Johnny Tremain
Esther Forbes
** spoiler alert **
I was an elementary schoolkid when I read Esther Forbes's Johnny Tremain for the first time. It quickly became one of my favorite books. It was one of many books I read about American Revolutionary War history, but this one was special. It was special because of Johnny's personal story. For most of the book, Johnny is not an admirable character. As the book begins Johnny is an apprentice silversmith. He is a skilled artist, the chief of Mr Lapham's apprentices. He is not generous to his inferiors -- this is surely how he thinks of the other, less skilled apprentices, and even perhaps Mr Lapham himself.

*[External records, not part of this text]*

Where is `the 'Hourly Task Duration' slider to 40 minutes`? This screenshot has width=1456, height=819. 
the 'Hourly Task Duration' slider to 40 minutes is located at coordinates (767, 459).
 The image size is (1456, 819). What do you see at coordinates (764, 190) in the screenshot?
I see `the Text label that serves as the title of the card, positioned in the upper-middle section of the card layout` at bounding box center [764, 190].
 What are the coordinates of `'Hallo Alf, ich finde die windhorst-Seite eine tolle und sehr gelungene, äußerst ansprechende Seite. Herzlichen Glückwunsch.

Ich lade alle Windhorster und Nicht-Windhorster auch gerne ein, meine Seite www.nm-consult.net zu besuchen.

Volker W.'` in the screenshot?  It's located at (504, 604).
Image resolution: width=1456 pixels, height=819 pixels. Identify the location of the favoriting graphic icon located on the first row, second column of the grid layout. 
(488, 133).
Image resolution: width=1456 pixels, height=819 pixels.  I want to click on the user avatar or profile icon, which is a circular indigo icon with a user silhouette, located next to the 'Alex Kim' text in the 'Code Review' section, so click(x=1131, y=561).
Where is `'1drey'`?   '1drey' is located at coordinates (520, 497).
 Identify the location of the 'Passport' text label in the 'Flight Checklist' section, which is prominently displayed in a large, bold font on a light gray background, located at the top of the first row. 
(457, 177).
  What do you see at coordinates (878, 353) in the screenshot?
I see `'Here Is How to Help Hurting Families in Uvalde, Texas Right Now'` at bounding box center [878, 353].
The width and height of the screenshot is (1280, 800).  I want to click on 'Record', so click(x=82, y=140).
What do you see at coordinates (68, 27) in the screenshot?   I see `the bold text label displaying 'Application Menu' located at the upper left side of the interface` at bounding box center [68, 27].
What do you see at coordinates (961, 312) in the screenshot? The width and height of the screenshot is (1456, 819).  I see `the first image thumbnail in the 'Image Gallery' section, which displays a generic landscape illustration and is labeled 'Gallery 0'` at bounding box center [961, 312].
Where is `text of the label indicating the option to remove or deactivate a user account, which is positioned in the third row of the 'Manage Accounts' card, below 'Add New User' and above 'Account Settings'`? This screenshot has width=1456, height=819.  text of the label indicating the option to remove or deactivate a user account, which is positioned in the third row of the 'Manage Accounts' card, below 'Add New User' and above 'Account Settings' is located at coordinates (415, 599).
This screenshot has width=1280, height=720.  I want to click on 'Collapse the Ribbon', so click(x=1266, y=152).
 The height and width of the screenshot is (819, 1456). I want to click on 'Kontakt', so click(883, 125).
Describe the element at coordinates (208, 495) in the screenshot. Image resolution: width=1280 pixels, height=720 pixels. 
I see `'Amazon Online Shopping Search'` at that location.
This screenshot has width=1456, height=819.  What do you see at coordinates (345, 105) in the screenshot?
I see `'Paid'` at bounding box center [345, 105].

He falls from his lofty position -- an accident injures his hand. From being the lord of Lapham's apprentices he now falls to become the drudge, since his deformed hand allows him no finer work. The other apprentices, whom he treated with hauteur, are now not generous to him. Johnny reacts to his fall by going into what can only be described as an Epic Pout.
From this he is rescued by a friendship. His new friend, an older boy called Rab, tries to convince him that his injury is something he can live with. Rab is also involved with Sam Adams's Sons of Liberty, and thus Johnny becomes involved with the rebels. And the rest is history, literally.
One would like to imagine that the heroes of the Revolution fought not just "that a man can stand up", but that any person -- man, woman, black or white -- can stand up. One could say that, in the end, they did, though that was not the end they saw.
This 1998 edition has an Introduction by Gary D. Schmidt that I found quite interesting. Before she wrote Johnny Tremain, Forbes was not a novelist, but a historian. She had won a Pulitzer Prize for a nonfiction work, Paul Revere and the World He Lived In. She was, Schmidt tells us, dyslexic. She couldn't spell, she couldn't punctuate. (I sort of wish I knew the names of the editors who managed to bring these extraordinary works to publication.) Johnny Tremain was published in 1943, when the world was in the middle of the second World War, and it was still far from clear who would win. It was an affirmation that the war was worth fighting.